Collected data entries
● ● ● ● ●
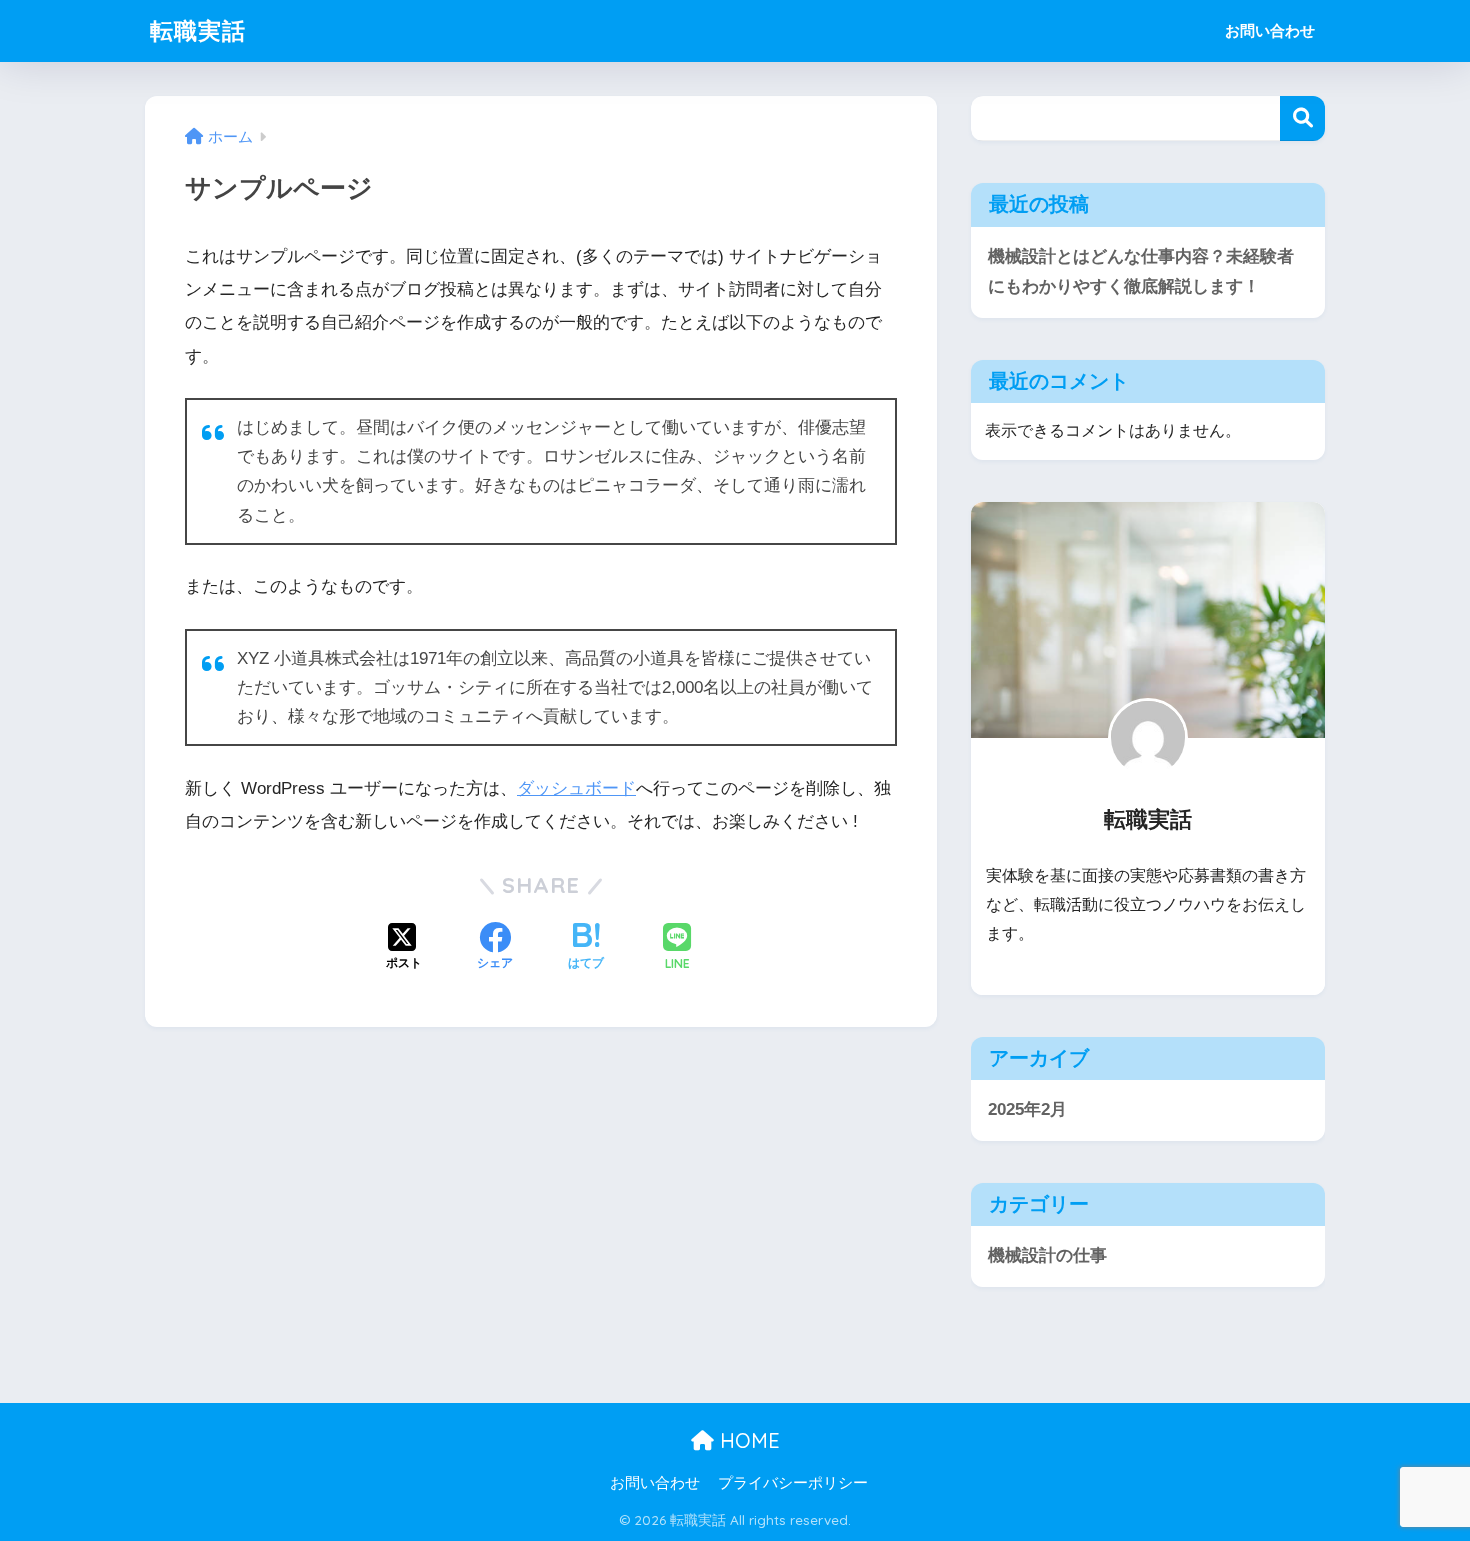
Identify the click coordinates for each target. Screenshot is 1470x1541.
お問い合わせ (1270, 30)
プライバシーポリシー (793, 1483)
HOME (747, 1440)
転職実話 (198, 30)
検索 (1302, 118)
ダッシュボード (576, 788)
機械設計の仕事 (1047, 1255)
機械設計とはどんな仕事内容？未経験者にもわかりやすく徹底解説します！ (1141, 272)
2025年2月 (1027, 1109)
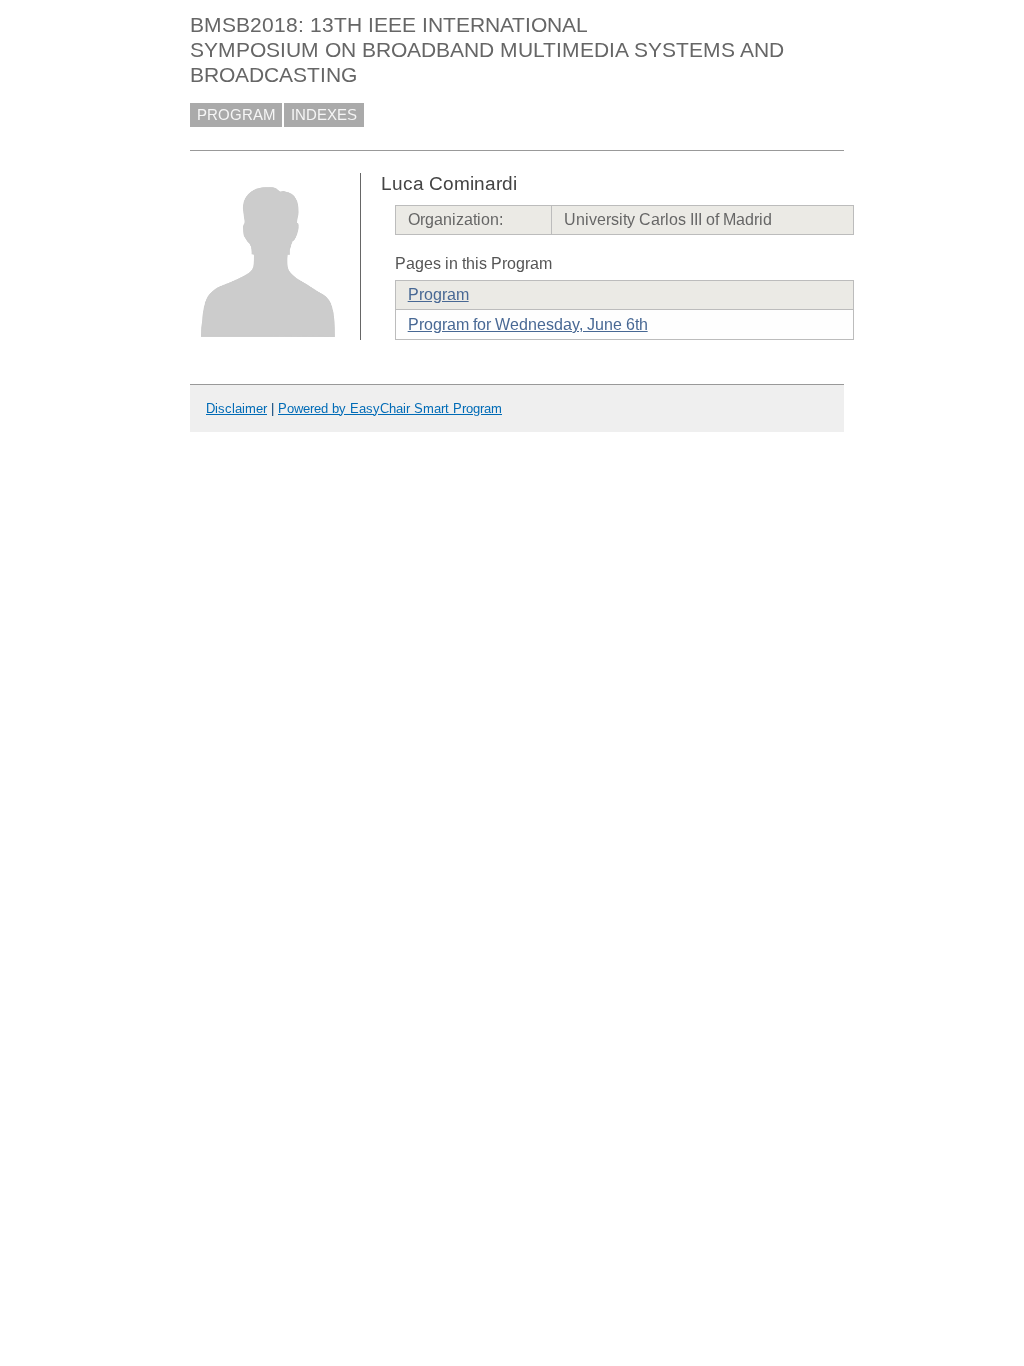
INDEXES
● ● ● ● ●
Your goal - Write out, word for word, only the lines from the one containing "転職実話 (198, 30)" to the end of the data above; the pictures stay out.

Task result -
転職実話 (198, 30)
検索 (1302, 118)
ダッシュボード (576, 788)
機械設計の仕事 (1047, 1255)
機械設計とはどんな仕事内容？未経験者にもわかりやすく徹底解説します！ (1141, 272)
2025年2月 (1027, 1109)
INDEXES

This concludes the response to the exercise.